> [Passage provided]

_____

Each year, the sky breaks out in beautiful sparks made by thousands of shooting stars passing through the atmosphere! This is the famous Perseid meteor shower and this year, according to meteorologists, is said to be particularly spectacular because of expected outbursts.
Outbursts means that the number of meteors in the sky visible to the naked eye will double. According to Peter Brown, a professor with the Meteor Physics Group at Western University in London, this years outburst is caused by Jupiter’s and Saturn’s orbits on the Swift-Tuttle debris. The last known outburst was in 2009.
The Perseids occur annually every August when the Earth traverses the debris trail left behind by the Swift-Tuttle comet. These debris crosses the Earth’s atmosphere at 133,200 mph or 60 km per second eventually producing beautiful streaks of light across our skies.
Dario Dela Cruz who is PAGASA’s chief of the Space Sciences and Astronomy Section said that the peak dates to observe the phenomena is from August 12th midnight to 4:30 am on August 13. The outbursts are expected to peak at 1 a.m to 2 a.m.

_____

> [Supplied data]

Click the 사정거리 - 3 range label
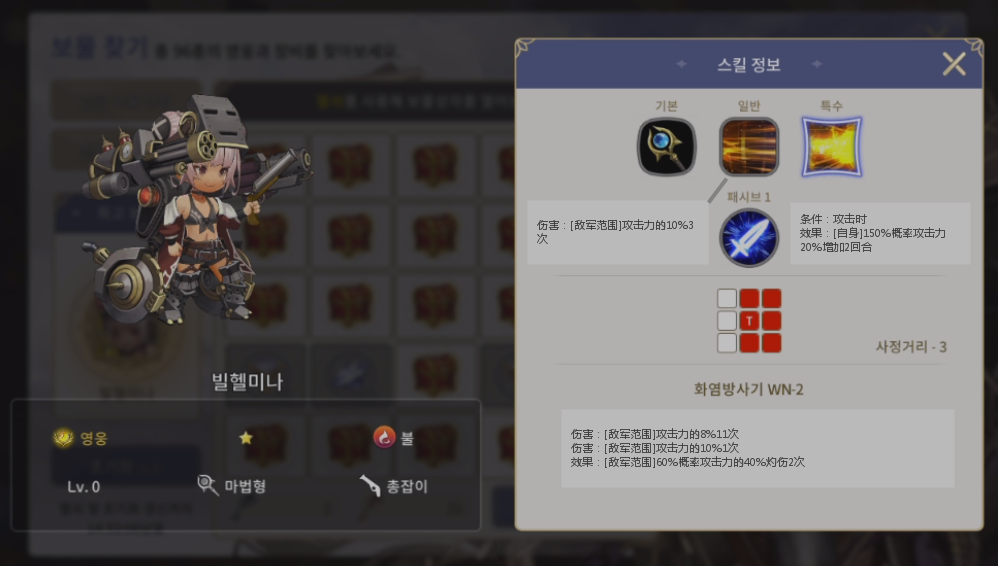pos(911,347)
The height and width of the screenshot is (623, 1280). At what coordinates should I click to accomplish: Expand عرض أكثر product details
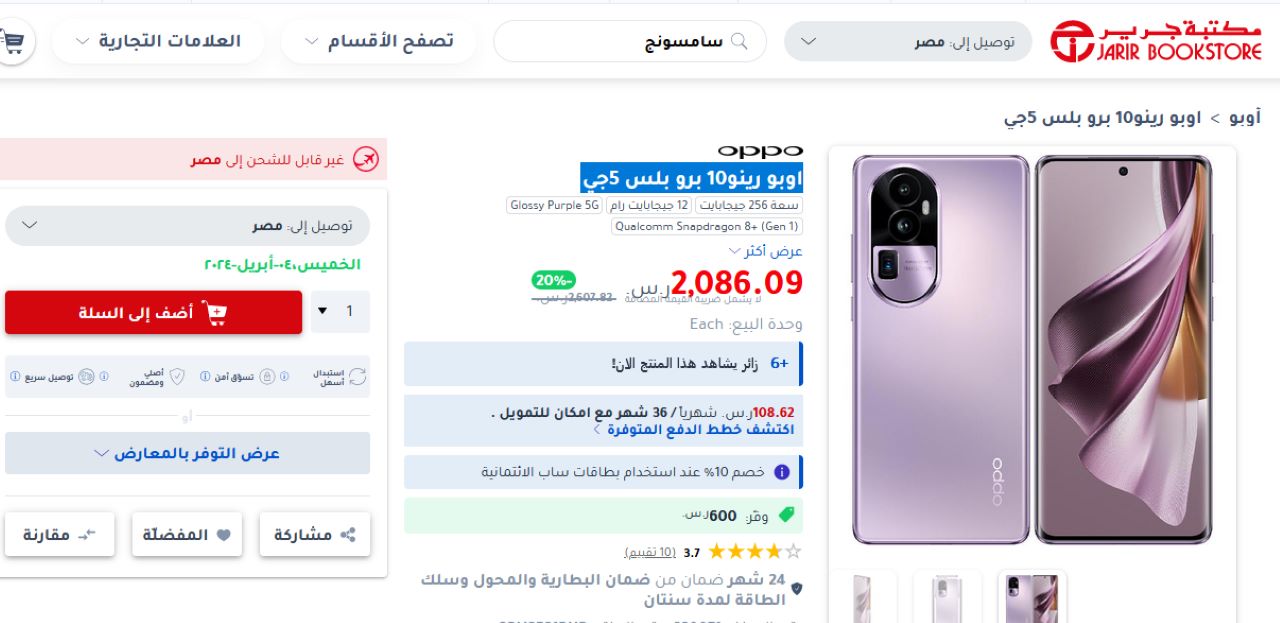(x=765, y=251)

_____

> [Your objective] Extend the article on the Perseid meteor shower by writing what comes next after its final sentence. The material plays no part in this work.

> [Written response]
This year, over 150 meteors per hour will be crossing the sky but only about 30 shooting stars will be visible due to the full moons glare. Those that survive the travel into the earths atmosphere are called meteorites.
The Perseids are named after the constellation Perseus in the eastern horizon where they originate during the month of August. Perseus is the Greek hero that killed the snake haired Gorgon Medusa whose single stare can petrify objects.
To best view this natural event, camp out in a secluded place away from artificial city lights. Dark skies are best for viewing this wonder. Be patient as it takes almost 30 minutes for your eyes to adapt to the darkness and appreciate the shooting stars.
Let us all pray for clear, cloudless skies on the night of the Perseid meteor shower.